Interestingly, when analysing local recurrences and distant metastases separately, we identified different factors associated with HER2 status changes for each of the two categories. While ER expression in the primary tumour was an important factor predicting changed HER2 status in distant metastases, it was not so for local recurrences—only time to recurrence appeared to be associated with the HER2 status changes for the latter. Conversely, only high Ki67 expression seemed to be associated with decreased HER2 expression in distant metastasis, i.e., in the case of HER2-low primary tumours giving rise to HER2-negative distant metastases.

In accordance with the data reported in the literature [20, 21, 24], we found a strong association between the HER2-low status in recurrent tumours and HR expression in matched primary tumours, with a high proportion of HR-positive HER2-negative tumours that relapsed as HER2-low tumours. So, taking that into account, we then focused exclusively on patients with HR-positive primary tumours. We found that time to recurrence was the main predictive factor for HER2 status changes between primary and recurrent tumours among patients with HR-positive primary tumours which recurred locally, as was the case for all HR-positive tumours taken together. However, for HR-positive primary BCs which gave rise to distant metastases, only PR expression was significantly associated with HER2 status changes: a lower PR expression (ER+/PR- tumours) seemed to favour a change from HER2-negativity in the primary tumour to HER2-low status in the recurrence. This finding may have important clinical implications for patients with ER+/PR− HER2-negative tumours since their response to hormone therapies and their prognosis are known to be worse than those of patients with ER+/PR+ tumours [46,47,48]. In contrast to what we found for metastatic tumours, no significant differences in proliferation rates between tumours which relapsed with a changed HER2 status and those with unchanged HER2 expression were observed among patients with HR-positive primary tumours. This could be partly explained by a possible association between the HR status and the proliferation rate, as most HR-negative HER2-negative BCs (TNBCs) have high-proliferation indexes [45].

Our study has several limitations, mostly due to its single-centre retrospective design and especially because we restricted the study to BC patients with relapsed disease, which is not representative of the general population. Still, to the best of our knowledge, this is one of the largest studies investigating changes in the HER2 status between primary and recurrent breast tumours ever reported in the literature.

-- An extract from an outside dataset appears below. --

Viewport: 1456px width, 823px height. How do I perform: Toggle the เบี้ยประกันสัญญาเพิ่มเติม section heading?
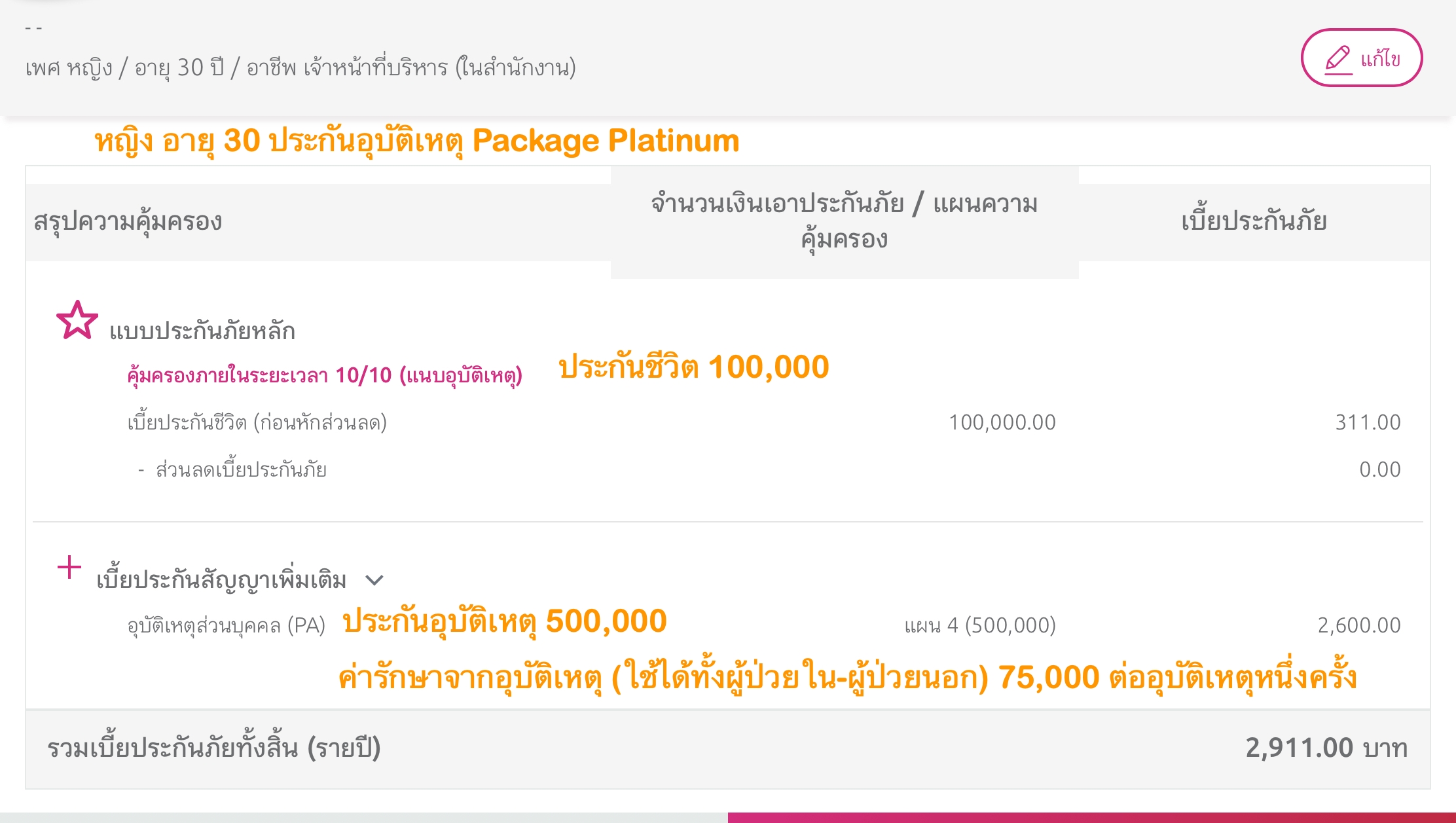tap(221, 580)
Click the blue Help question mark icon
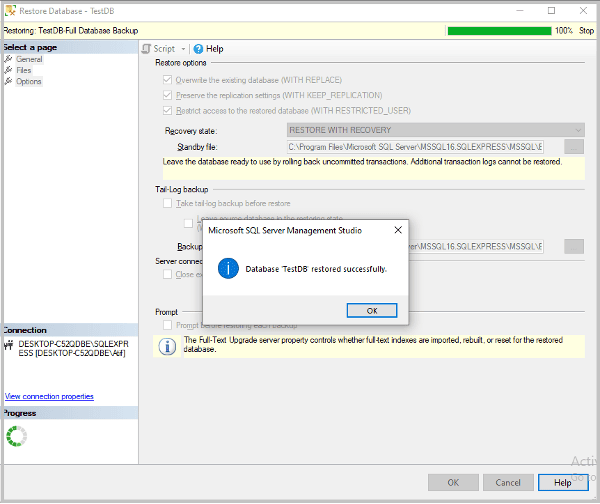The image size is (600, 504). 198,49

In addition, our study is the first one to identify clinical and pathological factors predictive of changed HER2 status in recurrent tumours, making it possible to more accurately identify patients who may benefit from anti-HER2 ADC therapies.

In summary, in this study, we analysed the HER2 status changes between primary tumours and matched relapses, in 512 primary BC patients. We also characterised these tumours in clinical and pathological terms. We showed that HER2-low tumours are a specific entity, accounting for approximately half of all primary BCs, with particular biological features which seem to be closely related to HR expression (the proportion of HER2-low tumours is much higher among HR + than among HR− tumours). Moreover, we demonstrated a high prevalence of HER2 expression changes during the course of the disease, mainly enrichment of HER2-low tumours in the advanced disease stage. We also identified, for the first time ever reported in the literature, some clinical and pathological factors predictive of these changes. The fact that increased HER2 expression in recurrent tumours compared to primary tumours is relatively common strongly supports the need to retest for HER2 expression at relapse (whether local recurrence or distant metastases), particularly for patients with primary ER+/PR-tumours as well as those with, low proliferation indexes and late recurrences, in order to select the best candidates for new anti-HER2 ADC therapies.